Le gouvernement de Gabriel Attal a battu bien malgré lui un record historique : celui du gouvernement ayant expédié le plus longtemps les affaires courantes depuis la seconde guerre mondiale, si ce n’est plus.
Vendredi 23 août, c’est en effet le 39e jour avec un gouvernement démissionnaire, depuis qu’Emmanuel Macron a signé le décret mettant fin aux fonctions du premier ministre comme de son équipe. Trente-neuf jours durant lesquels, n’étant pas remplacé, le gouvernement démissionnaire est resté en place pour assurer, selon une tradition républicaine, le fonctionnement minimal de l’Etat.
Une durée exceptionnelle dans l’histoire. Sous la Ve République, depuis 1958, les périodes de gestion des affaires courantes étaient jusqu’à présent restées courtes. Un, deux ou trois jours la plupart du temps ; neuf au maximum, en 1962. La France était ainsi le pays le plus rapide d’Europe en matière de transition entre gouvernements, d’après le pointage de deux politologues, Alejandro Ecker et Thomas Meyer.
Sous la IVe République, les délais étaient plus longs. Deux semaines en moyenne, selon le recensement effectué par le conseiller d’Etat Jean Massot dans la revue Pouvoirs en 1996. Le sommet avait été atteint au printemps 1953. Après la chute du gouvernement radical de René Mayer, trente-huit jours avaient été nécessaires pour trouver un nouveau président du Conseil. Sept candidats, dont Pierre Mendès France, avaient refusé le poste ou été bloqués par l’Assemblée. C’est en partie par lassitude que les députés avaient finalement accordé leur confiance à l’industriel Joseph Laniel, un député indépendant, partisan de l’union nationale.
Entre affaires ordinaires et urgence
Cette fois-ci, l’expérience encore plus hors normes de Gabriel Attal a montré les limites de l’exercice. La gestion des affaires courantes est un concept conçu pour des périodes réduites. Inscrit dans la Constitution de la IVe République, il ne figure pas dans celle de la Ve, mais reste considéré par la jurisprudence comme un « principe traditionnel du droit public », toujours valable.
Une décision rendue par le Conseil d’Etat en octobre 1962 l’énonce clairement : jusqu’à ce qu’il soit remplacé, un gouvernement démissionnaire ne peut plus prendre d’initiatives nouvelles, mais « garde compétence (…) pour procéder à l’expédition des affaires courantes ».

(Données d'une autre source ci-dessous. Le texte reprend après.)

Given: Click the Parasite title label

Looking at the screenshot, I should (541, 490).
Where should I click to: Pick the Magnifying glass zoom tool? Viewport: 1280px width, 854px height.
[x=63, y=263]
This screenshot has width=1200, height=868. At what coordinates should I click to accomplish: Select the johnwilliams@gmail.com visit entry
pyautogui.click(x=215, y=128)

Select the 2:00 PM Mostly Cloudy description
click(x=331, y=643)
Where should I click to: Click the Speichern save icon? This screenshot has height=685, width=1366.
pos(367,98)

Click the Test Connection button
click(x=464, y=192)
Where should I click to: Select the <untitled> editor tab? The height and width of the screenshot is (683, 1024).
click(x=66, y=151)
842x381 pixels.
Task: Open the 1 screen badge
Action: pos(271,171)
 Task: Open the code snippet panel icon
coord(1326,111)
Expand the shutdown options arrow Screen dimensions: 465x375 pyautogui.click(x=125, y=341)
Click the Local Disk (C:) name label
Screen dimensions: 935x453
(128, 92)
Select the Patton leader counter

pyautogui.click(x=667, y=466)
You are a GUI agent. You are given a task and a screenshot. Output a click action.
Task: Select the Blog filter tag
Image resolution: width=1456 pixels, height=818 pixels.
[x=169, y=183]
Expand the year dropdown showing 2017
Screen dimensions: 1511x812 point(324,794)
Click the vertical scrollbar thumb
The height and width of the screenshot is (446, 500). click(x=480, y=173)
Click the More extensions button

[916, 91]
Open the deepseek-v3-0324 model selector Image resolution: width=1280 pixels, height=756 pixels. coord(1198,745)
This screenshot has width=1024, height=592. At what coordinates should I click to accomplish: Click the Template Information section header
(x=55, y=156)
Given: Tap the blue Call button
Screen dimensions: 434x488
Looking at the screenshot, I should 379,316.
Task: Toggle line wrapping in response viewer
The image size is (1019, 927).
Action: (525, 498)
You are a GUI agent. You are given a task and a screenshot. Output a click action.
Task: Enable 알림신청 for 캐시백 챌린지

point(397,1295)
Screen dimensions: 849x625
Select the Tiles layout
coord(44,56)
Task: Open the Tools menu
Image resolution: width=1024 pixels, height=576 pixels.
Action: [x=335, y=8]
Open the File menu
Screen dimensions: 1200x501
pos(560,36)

Reste à définir ces « affaires courantes ». En pratique, elles peuvent être de deux ordres, relève le secrétariat général du gouvernement dans une note du 2 juillet : soit des affaires ordinaires, « si mécaniquement dictées par la marche normale de l’Etat qu’elles ne nécessitent aucune appréciation de nature politique », soit des affaires urgentes, dont le traitement ne saurait être différé. « Il s’agit en somme de l’ensemble des décisions dont on peut raisonnablement estimer que n’importe quel gouvernement les aurait prises, parce qu’elles sont entièrement dictées par une forme d’évidence ou par les circonstances », résume le secrétariat général.